A strange byproduct of the current system of art, at least the art in the marketplace and in graduate schools, is the ignorance of art historical reference and the assumption that all artists are on an island of one’s own, that stealing is what artists do, and that your individual spirit is louder than thousands of years of history. Surprisingly, and unbeknownst to non-art historians or non-art theorists, there are many artists, professional and otherwise, that throw a blind eye to art history.
Which is why three shows this year focused exactly and unapologetically on art history are refreshing. Playing with the concepts of roots, lineage and from whence we come is a welcome reminder in seemingly untethered artistic circles.

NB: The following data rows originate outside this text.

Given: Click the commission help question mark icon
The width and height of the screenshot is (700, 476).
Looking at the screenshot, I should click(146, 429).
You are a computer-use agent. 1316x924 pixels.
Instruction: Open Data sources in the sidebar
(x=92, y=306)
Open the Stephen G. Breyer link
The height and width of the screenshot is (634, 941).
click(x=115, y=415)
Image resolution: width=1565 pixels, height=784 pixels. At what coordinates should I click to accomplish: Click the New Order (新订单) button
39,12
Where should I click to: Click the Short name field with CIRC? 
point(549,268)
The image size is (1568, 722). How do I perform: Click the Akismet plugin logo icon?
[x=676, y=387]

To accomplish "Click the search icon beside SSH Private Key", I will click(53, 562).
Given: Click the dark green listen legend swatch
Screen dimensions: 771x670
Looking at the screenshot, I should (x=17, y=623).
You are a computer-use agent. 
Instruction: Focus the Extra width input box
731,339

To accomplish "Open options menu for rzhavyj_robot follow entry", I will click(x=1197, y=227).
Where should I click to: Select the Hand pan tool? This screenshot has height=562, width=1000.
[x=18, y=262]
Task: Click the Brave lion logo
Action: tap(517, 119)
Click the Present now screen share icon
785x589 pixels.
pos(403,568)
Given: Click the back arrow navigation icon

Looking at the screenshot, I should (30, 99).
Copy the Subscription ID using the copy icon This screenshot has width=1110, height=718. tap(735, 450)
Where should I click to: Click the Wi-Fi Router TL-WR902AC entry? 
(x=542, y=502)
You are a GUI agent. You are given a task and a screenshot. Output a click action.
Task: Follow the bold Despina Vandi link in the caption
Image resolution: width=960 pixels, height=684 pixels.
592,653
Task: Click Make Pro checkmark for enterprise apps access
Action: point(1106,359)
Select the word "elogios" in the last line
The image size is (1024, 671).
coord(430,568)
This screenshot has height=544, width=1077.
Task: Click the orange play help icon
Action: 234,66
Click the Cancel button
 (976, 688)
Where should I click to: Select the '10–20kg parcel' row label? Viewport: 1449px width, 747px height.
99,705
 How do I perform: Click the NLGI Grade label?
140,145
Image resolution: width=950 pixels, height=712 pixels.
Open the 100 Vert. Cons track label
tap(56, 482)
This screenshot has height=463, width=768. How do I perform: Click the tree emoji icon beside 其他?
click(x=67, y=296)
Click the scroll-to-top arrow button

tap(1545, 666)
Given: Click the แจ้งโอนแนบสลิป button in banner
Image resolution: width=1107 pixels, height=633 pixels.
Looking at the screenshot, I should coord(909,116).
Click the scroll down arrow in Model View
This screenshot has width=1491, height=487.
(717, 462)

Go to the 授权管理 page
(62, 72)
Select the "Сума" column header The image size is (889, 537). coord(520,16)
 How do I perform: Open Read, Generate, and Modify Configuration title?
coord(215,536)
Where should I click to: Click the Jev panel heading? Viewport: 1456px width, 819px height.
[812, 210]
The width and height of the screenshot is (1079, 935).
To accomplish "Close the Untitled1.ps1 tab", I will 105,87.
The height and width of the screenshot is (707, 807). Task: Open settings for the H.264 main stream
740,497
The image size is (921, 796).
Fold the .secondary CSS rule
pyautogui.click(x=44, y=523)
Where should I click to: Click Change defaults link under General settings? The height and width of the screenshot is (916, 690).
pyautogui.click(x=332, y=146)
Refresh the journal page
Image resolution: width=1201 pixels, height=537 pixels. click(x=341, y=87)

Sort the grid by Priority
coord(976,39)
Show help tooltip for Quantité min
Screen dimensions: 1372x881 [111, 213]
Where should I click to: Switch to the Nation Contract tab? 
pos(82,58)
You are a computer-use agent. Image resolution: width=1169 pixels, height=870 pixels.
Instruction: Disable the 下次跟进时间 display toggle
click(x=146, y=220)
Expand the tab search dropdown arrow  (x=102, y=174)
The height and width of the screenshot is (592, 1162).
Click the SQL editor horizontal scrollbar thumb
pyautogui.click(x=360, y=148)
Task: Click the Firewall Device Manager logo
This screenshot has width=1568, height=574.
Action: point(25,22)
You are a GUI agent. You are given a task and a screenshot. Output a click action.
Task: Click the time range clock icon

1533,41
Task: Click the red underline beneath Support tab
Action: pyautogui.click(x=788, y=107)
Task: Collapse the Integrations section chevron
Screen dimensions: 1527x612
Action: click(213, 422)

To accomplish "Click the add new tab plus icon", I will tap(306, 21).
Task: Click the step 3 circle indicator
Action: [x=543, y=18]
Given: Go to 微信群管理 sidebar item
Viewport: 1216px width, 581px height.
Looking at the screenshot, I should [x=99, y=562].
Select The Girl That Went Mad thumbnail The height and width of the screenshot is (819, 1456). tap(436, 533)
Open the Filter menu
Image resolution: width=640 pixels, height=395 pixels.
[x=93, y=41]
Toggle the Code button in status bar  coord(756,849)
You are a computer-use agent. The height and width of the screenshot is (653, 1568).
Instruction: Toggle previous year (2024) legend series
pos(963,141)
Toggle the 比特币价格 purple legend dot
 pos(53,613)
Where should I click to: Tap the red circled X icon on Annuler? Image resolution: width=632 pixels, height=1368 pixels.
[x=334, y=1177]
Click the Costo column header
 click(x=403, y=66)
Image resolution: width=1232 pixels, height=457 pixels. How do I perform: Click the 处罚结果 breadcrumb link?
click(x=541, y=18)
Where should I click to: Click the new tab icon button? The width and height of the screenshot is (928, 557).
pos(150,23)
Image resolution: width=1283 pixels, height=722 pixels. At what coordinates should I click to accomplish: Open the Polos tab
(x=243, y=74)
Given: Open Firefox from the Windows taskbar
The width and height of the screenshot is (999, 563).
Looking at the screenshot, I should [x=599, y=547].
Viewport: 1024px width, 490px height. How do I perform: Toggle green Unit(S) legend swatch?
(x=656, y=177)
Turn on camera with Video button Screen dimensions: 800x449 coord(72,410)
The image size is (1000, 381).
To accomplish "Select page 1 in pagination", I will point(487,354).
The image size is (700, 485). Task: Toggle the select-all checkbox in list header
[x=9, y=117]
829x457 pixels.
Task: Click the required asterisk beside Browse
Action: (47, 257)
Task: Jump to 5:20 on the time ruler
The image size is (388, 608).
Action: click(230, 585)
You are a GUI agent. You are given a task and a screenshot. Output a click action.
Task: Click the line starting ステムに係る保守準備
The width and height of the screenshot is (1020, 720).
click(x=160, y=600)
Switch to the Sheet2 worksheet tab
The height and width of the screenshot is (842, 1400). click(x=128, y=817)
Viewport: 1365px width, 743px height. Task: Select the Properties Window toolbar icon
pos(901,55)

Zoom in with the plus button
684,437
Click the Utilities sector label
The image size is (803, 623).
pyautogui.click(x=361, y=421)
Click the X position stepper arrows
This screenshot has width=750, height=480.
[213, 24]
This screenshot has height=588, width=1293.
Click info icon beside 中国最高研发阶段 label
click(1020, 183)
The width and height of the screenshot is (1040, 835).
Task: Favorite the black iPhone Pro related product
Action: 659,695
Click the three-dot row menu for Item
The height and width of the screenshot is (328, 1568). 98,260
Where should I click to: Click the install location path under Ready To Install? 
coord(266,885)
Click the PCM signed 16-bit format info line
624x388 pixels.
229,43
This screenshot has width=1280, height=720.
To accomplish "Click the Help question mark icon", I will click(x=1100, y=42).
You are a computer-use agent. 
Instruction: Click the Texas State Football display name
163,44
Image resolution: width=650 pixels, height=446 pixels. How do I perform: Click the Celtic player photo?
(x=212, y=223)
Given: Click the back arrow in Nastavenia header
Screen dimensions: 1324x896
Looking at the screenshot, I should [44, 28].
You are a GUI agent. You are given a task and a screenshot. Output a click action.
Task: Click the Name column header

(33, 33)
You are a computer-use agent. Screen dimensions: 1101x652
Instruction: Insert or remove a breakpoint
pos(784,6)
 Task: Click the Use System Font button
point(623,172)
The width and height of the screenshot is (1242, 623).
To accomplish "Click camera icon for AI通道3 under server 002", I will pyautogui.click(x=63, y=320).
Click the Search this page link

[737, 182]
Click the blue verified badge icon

The first is a show, “Gang of Cosmos”, at Metro Pictures by Robert Longo. Longo, now 61, had his break out moment in the eighties with photo realistic black and white charcoals of “Men in the Cities”. This show is full of meticulously rendered copies in black and white charcoal of contemporary art masterpieces, specifically Abstract Expressionist. These are hyper realist drawings of other people’s art work, and out of the nine Abstract Expressionist painters represented, three are women (thank you Robert!). Appropriation is a word that could be used here easily, though I think this falls in line with the artist’s obsession with power and authority in the majority of his other work. How are Reinhardt, de Kooning and Pollack not mythic figures of power and authority in art history? By making these monolithic, earnest pieces perhaps he is thanking them, or releasing their hold on him.
The second is a show by Annie Kavens, “Women and the History of Art” at Jenkins Johnson Gallery in San Francisco, about women in art history. I say bravo, bravo! What a kind homage, and what an important tribute to the many female artists who have not been given proper credence. As for Kavens’ style I’m not a huge fan, it’s very safe (think Elizabeth Peyton meets Karen Kilimnick without the awesome self-consciousness and ruminating).
Lastly, and of most consequence I believe, is the show “Movie Scripts/ Art” at Marian Goodman by John Baldessari. Baldessari is now 81 years old, and has stayed fairly steady with his obsessions with text, image and art theory, continually smashing powerful narrative images with provocative snippets of text. This particular suite of works takes details from masterpieces and pairs them with excerpts from film scripts. It’s autobiographical in a way – he has lived in Los Angeles for years and is most definitely a celebrity in his old age, the elbow rubbing with stars and film gurus has rubbed off on his work. He has also been steeped in art theory and art history along the entire road of his career: starting in the 60s with the art theory paintings, the 1972 singing of the Sol Lewit’s artist statement, and 2012 with the body of work where he juxtaposed different artists with each other titled “Double Bill”.
Out of the three I am the biggest fan of the Baldessari approach to art history…taking a piece of it and flipping it on its ears so as to create new meaning. After all everything changes, and how you perceive the changes, with dusty nostalgia or brave curiosity, will make all the difference.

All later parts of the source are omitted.